JLNS presents with a distinct set of symptoms affecting both the heart and hearing. Common features include:

  • Profound bilateral sensorineural hearing loss present at birth

  • Prolonged QT interval on ECG, which can cause:

    • Fainting spells (syncope), especially during stress, exercise, or sudden noise

    • Seizure-like episodes due to cerebral hypoperfusion

    • Sudden cardiac arrest or sudden death, often during childhood

  • No structural heart defects — the heart appears normal anatomically

  • Normal intelligence and physical development apart from the cardiac and auditory manifestations

Diagnosis

Early diagnosis of JLNS is critical to prevent cardiac complications. Diagnostic steps include:

  • Newborn hearing screening revealing bilateral sensorineural hearing loss

  • ECG showing a markedly prolonged QT interval (typically >500 ms)

  • Genetic testing confirming mutations in the KCNQ1 or KCNE1 gene

  • Family history evaluation, though many parents are asymptomatic carriers

  • Exercise or stress tests and Holter monitoring to assess cardiac risk

Treatment

JLNS requires lifelong management to reduce the risk of arrhythmias and sudden death. Treatment options include:

  • Beta-blockers (e.g., propranolol or nadolol) to reduce the heart’s response to adrenaline and prevent arrhythmic events

  • Implantable cardioverter-defibrillator (ICD) in high-risk individuals or those who have survived cardiac arrest

  • Pacemaker implantation in selected cases with severe bradycardia or pauses

  • Hearing aids or cochlear implants to manage hearing loss and support language development

  • Strict avoidance of QT-prolonging medications and activities that may trigger arrhythmias

  • Education and genetic counseling for the patient and family

Prognosis

The prognosis of Jervell and Lange-Nielsen syndrome depends heavily on early diagnosis and adherence to treatment. Without management, the risk of sudden death is high, particularly during childhood. With appropriate medical therapy and lifestyle adjustments, many individuals can live into adulthood with reduced arrhythmic events. However, the condition is lifelong and requires regular follow-up with cardiology and audiology specialists.

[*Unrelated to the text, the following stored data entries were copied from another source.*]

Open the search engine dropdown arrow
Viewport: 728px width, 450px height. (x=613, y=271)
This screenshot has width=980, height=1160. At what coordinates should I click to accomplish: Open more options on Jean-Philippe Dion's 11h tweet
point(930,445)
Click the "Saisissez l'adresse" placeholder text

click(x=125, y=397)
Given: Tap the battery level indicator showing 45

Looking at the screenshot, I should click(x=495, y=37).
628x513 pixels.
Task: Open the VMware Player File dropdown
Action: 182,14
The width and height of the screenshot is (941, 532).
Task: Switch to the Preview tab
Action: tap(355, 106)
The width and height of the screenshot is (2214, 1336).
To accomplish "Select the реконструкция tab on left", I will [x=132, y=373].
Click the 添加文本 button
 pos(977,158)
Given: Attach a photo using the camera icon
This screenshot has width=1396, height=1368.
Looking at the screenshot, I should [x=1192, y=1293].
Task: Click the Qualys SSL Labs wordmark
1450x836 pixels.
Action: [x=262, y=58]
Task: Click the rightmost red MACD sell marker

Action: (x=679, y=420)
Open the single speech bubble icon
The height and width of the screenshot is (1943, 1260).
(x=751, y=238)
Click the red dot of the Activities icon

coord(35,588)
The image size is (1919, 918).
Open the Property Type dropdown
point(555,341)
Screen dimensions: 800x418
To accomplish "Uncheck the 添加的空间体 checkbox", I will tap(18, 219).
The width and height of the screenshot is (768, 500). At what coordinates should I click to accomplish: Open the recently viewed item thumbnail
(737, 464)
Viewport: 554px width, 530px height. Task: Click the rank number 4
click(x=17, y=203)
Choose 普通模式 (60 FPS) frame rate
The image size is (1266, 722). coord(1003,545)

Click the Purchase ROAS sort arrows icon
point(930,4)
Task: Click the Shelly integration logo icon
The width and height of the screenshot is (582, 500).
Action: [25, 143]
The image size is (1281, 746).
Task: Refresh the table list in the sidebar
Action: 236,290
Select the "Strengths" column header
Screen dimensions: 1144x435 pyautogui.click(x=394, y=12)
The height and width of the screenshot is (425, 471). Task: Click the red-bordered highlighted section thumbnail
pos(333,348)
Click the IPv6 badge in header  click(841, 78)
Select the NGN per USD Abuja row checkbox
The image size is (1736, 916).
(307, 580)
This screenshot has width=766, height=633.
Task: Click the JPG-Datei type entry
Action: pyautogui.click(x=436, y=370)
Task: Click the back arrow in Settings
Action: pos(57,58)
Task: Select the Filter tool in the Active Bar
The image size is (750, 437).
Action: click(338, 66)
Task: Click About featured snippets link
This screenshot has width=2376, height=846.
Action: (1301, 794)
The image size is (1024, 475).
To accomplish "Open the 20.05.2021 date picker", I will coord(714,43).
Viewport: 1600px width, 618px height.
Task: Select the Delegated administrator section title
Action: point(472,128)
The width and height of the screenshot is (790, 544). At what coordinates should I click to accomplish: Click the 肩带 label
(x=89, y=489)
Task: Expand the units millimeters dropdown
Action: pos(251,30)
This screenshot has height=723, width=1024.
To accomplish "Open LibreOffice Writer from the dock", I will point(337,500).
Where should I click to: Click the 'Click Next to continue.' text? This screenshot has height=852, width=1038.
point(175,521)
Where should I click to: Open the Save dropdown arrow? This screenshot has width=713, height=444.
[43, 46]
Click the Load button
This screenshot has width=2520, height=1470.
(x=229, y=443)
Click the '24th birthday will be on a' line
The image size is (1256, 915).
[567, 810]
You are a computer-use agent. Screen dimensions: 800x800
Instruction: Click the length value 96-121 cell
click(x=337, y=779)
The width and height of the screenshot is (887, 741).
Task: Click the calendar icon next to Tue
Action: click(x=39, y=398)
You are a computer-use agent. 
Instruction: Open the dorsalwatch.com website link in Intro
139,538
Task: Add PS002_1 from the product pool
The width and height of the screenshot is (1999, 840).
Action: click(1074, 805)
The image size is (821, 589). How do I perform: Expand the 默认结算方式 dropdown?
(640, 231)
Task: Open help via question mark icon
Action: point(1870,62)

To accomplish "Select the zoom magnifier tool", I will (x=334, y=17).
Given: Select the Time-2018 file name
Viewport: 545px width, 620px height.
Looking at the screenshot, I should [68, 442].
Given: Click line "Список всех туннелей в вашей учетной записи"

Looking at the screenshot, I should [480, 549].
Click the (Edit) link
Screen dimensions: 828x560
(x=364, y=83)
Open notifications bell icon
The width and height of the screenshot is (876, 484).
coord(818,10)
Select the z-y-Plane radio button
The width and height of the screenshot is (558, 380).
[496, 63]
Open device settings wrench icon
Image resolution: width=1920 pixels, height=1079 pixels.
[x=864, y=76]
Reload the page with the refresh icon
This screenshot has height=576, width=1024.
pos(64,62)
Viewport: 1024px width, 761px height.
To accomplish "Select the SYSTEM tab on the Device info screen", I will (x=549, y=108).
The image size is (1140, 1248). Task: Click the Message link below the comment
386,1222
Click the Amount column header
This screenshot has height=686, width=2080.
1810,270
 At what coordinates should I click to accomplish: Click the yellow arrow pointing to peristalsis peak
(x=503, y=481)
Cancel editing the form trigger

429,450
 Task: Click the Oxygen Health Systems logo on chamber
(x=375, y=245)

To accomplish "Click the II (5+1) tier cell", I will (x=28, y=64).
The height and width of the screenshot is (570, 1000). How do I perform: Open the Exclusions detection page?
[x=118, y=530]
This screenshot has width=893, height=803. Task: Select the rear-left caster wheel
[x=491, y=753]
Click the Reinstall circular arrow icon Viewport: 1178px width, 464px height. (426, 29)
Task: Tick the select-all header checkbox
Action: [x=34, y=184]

Early intervention for hearing loss also plays a vital role in promoting speech and educational development.

Medical Disclaimer

The information provided on this page is for educational purposes only and is not a substitute for professional medical advice, diagnosis, or treatment. Always seek the advice of your physician or other qualified health provider with any questions you may have regarding a medical condition.